▸ Records shown
----

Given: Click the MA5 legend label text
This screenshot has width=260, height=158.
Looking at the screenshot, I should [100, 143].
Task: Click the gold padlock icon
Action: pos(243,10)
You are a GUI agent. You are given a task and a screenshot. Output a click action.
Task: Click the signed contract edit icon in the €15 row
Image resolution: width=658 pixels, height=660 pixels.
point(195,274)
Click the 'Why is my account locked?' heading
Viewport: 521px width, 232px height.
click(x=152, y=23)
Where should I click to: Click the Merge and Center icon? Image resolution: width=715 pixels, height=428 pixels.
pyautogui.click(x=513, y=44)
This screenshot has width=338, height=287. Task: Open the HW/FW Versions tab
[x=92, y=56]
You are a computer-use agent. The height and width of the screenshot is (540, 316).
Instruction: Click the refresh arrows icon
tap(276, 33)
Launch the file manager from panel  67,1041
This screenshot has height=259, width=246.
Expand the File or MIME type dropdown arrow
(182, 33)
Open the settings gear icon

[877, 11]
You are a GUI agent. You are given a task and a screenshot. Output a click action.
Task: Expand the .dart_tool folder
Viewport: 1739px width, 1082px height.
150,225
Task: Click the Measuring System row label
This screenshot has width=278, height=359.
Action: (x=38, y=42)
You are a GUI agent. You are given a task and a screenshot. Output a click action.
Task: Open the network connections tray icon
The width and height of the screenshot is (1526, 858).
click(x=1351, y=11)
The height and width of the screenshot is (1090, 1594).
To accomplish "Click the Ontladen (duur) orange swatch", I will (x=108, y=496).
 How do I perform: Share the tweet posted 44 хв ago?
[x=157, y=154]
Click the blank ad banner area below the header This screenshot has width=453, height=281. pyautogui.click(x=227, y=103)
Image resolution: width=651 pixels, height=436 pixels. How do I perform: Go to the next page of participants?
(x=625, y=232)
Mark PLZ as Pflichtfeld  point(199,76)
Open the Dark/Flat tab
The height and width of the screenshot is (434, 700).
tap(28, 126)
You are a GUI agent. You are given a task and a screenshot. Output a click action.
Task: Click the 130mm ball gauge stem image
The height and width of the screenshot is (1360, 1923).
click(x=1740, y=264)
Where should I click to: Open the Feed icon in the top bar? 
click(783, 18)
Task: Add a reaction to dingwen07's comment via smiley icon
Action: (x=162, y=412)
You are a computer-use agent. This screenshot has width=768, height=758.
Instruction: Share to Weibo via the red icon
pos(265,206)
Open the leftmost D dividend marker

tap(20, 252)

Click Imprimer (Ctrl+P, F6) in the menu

----

▸ What needs to be done
Rewrite all of the entries above, substituting "desktop agent" for every occurrence of "GUI agent" and leaving everything else unchanged.

▸ Response
Given: Click the MA5 legend label text
This screenshot has width=260, height=158.
Looking at the screenshot, I should [100, 143].
Task: Click the gold padlock icon
Action: pos(243,10)
You are a desktop agent. You are given a task and a screenshot. Output a click action.
Task: Click the signed contract edit icon in the €15 row
Image resolution: width=658 pixels, height=660 pixels.
point(195,274)
Click the 'Why is my account locked?' heading
Viewport: 521px width, 232px height.
click(x=152, y=23)
Where should I click to: Click the Merge and Center icon? Image resolution: width=715 pixels, height=428 pixels.
pyautogui.click(x=513, y=44)
This screenshot has width=338, height=287. Task: Open the HW/FW Versions tab
[x=92, y=56]
You are a computer-use agent. The height and width of the screenshot is (540, 316).
Instruction: Click the refresh arrows icon
tap(276, 33)
Launch the file manager from panel  67,1041
This screenshot has height=259, width=246.
Expand the File or MIME type dropdown arrow
(182, 33)
Open the settings gear icon

[877, 11]
You are a desktop agent. You are given a task and a screenshot. Output a click action.
Task: Expand the .dart_tool folder
Viewport: 1739px width, 1082px height.
150,225
Task: Click the Measuring System row label
This screenshot has width=278, height=359.
Action: (x=38, y=42)
You are a desktop agent. You are given a task and a screenshot. Output a click action.
Task: Open the network connections tray icon
The width and height of the screenshot is (1526, 858).
click(x=1351, y=11)
The height and width of the screenshot is (1090, 1594).
To accomplish "Click the Ontladen (duur) orange swatch", I will (x=108, y=496).
 How do I perform: Share the tweet posted 44 хв ago?
[x=157, y=154]
Click the blank ad banner area below the header This screenshot has width=453, height=281. pyautogui.click(x=227, y=103)
Image resolution: width=651 pixels, height=436 pixels. How do I perform: Go to the next page of participants?
(x=625, y=232)
Mark PLZ as Pflichtfeld  point(199,76)
Open the Dark/Flat tab
The height and width of the screenshot is (434, 700).
tap(28, 126)
You are a desktop agent. You are given a task and a screenshot. Output a click action.
Task: Click the 130mm ball gauge stem image
The height and width of the screenshot is (1360, 1923).
click(x=1740, y=264)
Where should I click to: Open the Feed icon in the top bar? 
click(783, 18)
Task: Add a reaction to dingwen07's comment via smiley icon
Action: (x=162, y=412)
You are a computer-use agent. This screenshot has width=768, height=758.
Instruction: Share to Weibo via the red icon
pos(265,206)
Open the leftmost D dividend marker

tap(20, 252)

Click Imprimer (Ctrl+P, F6) in the menu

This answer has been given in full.